### Parts of the exercise
1. In the article on waiting times at Delhi government hospitals, shorten the paragraph that begins "Madhuri Kumari, 42, on November 23, 2022" and keep its main facts.
2. From the article on waiting times at Delhi government hospitals, reproduce the passage starting with "Patients say facing" and going on through "December 2, 2023.".
3. Resume the article on waiting times at Delhi government hospitals after its final sentence.

### Selected text
= Beginning of Section =
Patients say facing years-long wait at Delhi govt hospitals for routine tests

in #delhi2 years ago

Such is the patient load at government hospitals in the Capital that the average waiting time for certain tests can be three to four years

A-queue-at-G-B-Pant-Hospital-in-New-Delhi---HT-Arc_1675683025999.avif

Madhuri Kumari, 42, on November 23, 2022, was at her home in east Delhi’s Trilokpuri when she suddenly heard her 12-year-old son Sooraj scream out in pain. She ran to see what was wrong, and discovered that Sooraj had fallen down the stairs. The mother-son duo rushed to Lok Nayak hospital, where emergency staff advised an x-ray. After standing in line at the out-patient department (OPD) counter for over an hour, Kumari was told that the first available date for an x-ray was December 2, 2023.
At first, I thought it was a typing error and went back to the counter to check, but I was told that the earliest slot for my son’s tests was indeed in December 2023. When I requested them for an earlier date, they told me that this was not an emergency case and if I was in a hurry, I could get the tests done privately,” Kumari said.
= End of Section =
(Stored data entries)
= Beginning of Section =
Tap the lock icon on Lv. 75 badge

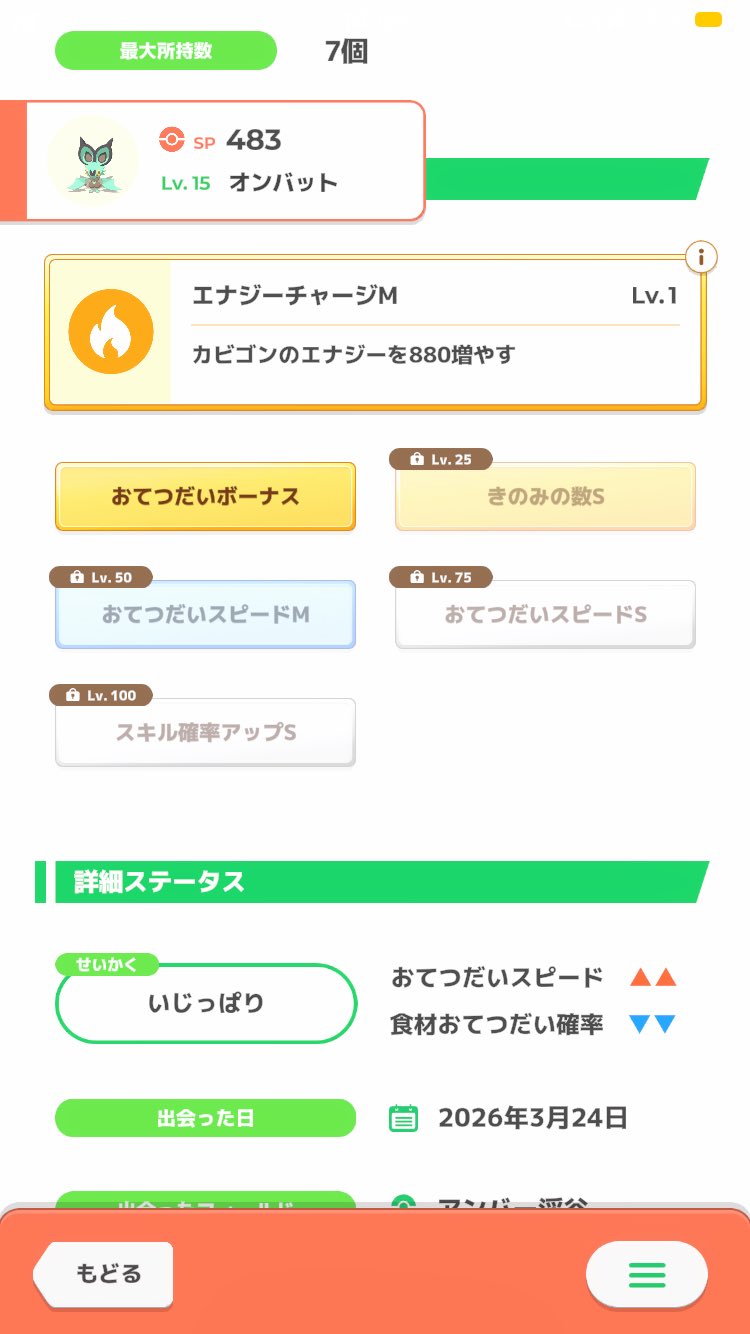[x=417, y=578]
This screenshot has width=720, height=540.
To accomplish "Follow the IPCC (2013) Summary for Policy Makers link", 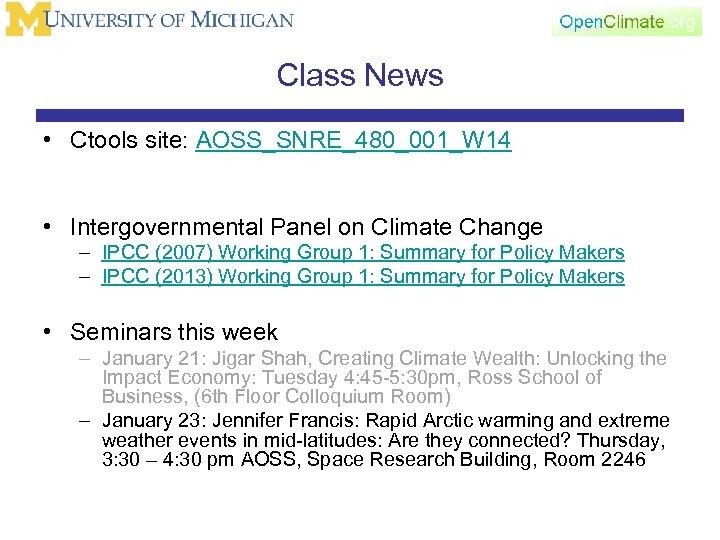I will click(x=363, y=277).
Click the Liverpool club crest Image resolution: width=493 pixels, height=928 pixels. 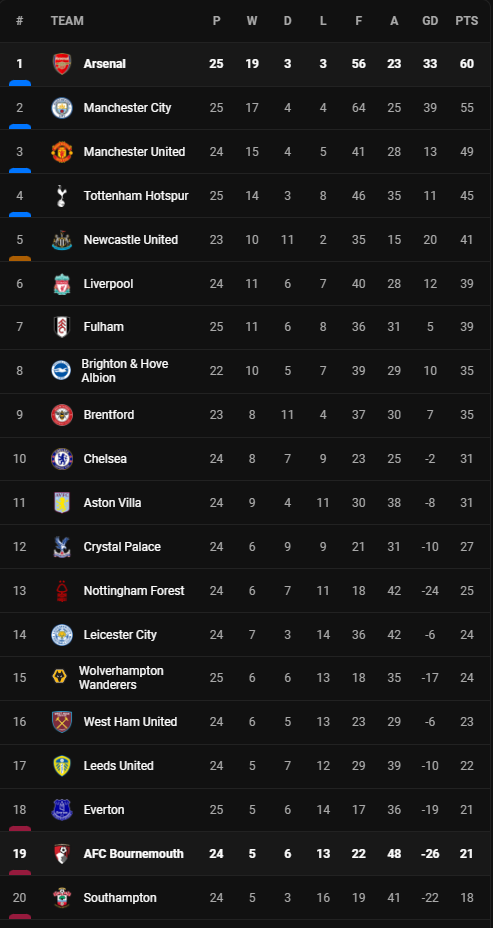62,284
= End of Section =
### Task answers
1. On November 23, 2022, 12-year-old Sooraj fell down the stairs at his family's home in Trilokpuri, east Delhi. His mother, Madhuri Kumari, 42, took him to Lok Nayak hospital, where emergency staff advised an x-ray. She waited in line at the OPD counter for over an hour and was then told that the first available x-ray date was December 2, 2023.

2.
Patients say facing years-long wait at Delhi govt hospitals for routine tests

in #delhi2 years ago

Such is the patient load at government hospitals in the Capital that the average waiting time for certain tests can be three to four years

A-queue-at-G-B-Pant-Hospital-in-New-Delhi---HT-Arc_1675683025999.avif

Madhuri Kumari, 42, on November 23, 2022, was at her home in east Delhi’s Trilokpuri when she suddenly heard her 12-year-old son Sooraj scream out in pain. She ran to see what was wrong, and discovered that Sooraj had fallen down the stairs. The mother-son duo rushed to Lok Nayak hospital, where emergency staff advised an x-ray. After standing in line at the out-patient department (OPD) counter for over an hour, Kumari was told that the first available date for an x-ray was December 2, 2023.

3.
Kumari and her son share a plight with anyone who needs to rely on government-run hospitals, where fees are a fraction of private establishments, drawing in a flood of patients that the limited resources of these government facilities are incapable of handling.

In December, HT had reported the case of Gulam Mahabub, 49, who moved the Delhi high court against Lok Nayak Hospital after he was allotted a date in July 2024 for an MRI required prior to an “urgent surgery”. After the court intervened, Mahabub’s surgery was scheduled for January this year.